When the data set is as large as what Vermaden as hinted at, the speed up would definitely be worth while. Since it's a reasonable postulate that two files will have differing checksums if they have different file sizes, the potentional speed up is tremendous over a large data set. Any record file name without another file of equal size, could be ruled out as a duplicate; then every file with other files having the same size, can be checksummed for final decision ((sum=sum)=duplicate).

It only ads two delemas:
  • First that although doing that algorithm is not likely to be hard, it is more naturally done using hashes (as in ksh) then the usual portable sh trick of treating a scalar $variable as a list of words: which can be manipulated using filters and variable=`assignments` (or $() if a modern sh is guaranteed: older sh's only supported ``). Lisp is quite a bit better at list processing then generic shell scripting.
  • Second is an obvious race condition that can cause files not to be deleted.
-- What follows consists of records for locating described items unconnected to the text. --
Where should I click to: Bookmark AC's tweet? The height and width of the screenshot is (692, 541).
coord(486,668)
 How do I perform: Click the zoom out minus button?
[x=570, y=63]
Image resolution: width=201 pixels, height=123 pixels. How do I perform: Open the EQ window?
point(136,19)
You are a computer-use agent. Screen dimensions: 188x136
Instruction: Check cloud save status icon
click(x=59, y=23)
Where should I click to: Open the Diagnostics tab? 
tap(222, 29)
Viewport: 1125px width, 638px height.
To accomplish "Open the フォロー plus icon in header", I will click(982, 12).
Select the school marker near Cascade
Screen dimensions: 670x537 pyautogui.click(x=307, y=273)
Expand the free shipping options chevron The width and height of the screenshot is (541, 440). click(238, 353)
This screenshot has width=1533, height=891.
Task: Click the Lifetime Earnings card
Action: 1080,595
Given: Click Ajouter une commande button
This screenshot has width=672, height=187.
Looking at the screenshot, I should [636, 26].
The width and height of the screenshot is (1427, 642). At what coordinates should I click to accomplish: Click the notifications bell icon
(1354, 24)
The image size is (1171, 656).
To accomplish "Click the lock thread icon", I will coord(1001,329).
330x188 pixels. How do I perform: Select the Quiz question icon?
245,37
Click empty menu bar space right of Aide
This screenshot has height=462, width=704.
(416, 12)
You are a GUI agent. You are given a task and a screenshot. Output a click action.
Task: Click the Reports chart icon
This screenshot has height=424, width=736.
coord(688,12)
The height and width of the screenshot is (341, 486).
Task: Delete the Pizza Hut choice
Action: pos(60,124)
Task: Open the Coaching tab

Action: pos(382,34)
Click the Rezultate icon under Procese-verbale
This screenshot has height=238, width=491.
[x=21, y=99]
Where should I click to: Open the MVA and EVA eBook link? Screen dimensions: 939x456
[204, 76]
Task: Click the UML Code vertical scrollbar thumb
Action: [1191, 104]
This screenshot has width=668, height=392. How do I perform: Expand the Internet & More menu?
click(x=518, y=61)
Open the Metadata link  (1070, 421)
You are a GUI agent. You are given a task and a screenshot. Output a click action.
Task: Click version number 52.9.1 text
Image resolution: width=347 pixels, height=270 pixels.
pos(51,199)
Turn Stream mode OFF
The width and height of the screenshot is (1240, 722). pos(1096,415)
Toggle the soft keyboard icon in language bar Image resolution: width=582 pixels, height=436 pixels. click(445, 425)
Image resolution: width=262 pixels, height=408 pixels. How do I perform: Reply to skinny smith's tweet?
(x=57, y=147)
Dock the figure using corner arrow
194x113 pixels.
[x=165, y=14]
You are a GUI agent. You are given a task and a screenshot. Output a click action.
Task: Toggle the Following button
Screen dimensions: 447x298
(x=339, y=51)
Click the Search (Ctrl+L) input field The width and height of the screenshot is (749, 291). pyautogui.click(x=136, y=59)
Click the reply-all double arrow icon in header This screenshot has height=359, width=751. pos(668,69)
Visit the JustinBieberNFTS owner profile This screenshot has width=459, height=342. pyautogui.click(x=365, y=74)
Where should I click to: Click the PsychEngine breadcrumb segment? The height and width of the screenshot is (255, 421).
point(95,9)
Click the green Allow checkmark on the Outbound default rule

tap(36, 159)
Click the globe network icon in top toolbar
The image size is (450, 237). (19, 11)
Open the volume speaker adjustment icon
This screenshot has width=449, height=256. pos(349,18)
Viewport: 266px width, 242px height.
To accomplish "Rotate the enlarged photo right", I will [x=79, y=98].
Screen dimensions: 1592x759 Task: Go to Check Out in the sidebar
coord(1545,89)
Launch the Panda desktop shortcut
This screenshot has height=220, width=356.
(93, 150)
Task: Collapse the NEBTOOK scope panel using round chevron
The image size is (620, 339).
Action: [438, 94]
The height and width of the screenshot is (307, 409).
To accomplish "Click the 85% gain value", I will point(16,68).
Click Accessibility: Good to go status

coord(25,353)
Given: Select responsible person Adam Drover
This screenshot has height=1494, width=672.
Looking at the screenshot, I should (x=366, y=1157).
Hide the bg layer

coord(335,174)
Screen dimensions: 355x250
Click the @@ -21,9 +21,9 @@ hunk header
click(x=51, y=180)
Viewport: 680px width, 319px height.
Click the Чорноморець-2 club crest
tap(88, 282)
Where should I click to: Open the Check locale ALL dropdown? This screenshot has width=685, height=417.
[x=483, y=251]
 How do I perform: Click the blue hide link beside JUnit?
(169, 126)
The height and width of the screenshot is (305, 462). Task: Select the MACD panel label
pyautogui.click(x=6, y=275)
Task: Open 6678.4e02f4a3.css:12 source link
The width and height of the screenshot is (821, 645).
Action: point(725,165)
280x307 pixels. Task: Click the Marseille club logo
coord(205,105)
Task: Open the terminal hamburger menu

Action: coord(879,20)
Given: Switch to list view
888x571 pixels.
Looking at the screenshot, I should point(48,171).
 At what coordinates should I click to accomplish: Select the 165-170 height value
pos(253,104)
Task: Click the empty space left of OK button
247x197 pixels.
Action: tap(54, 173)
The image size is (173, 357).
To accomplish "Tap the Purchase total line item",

I.e. if all files of size X have been enqueued for checksuming, and something/someone creates another file of size X at the right point in time, it can be done in such a way that it won't be checksumed along with its older peers.

Then again sequentially processing the contents of a directory without first exclusively locking the entire contents of the directory: and having the OS enforce those locks, is, well a similar problem of its own, as is obtaining the locks suitably xD.

For Vermdens purposes, I reckon such concerns are likely of esoteric value only: but the file size driven skip list idea is a great idea.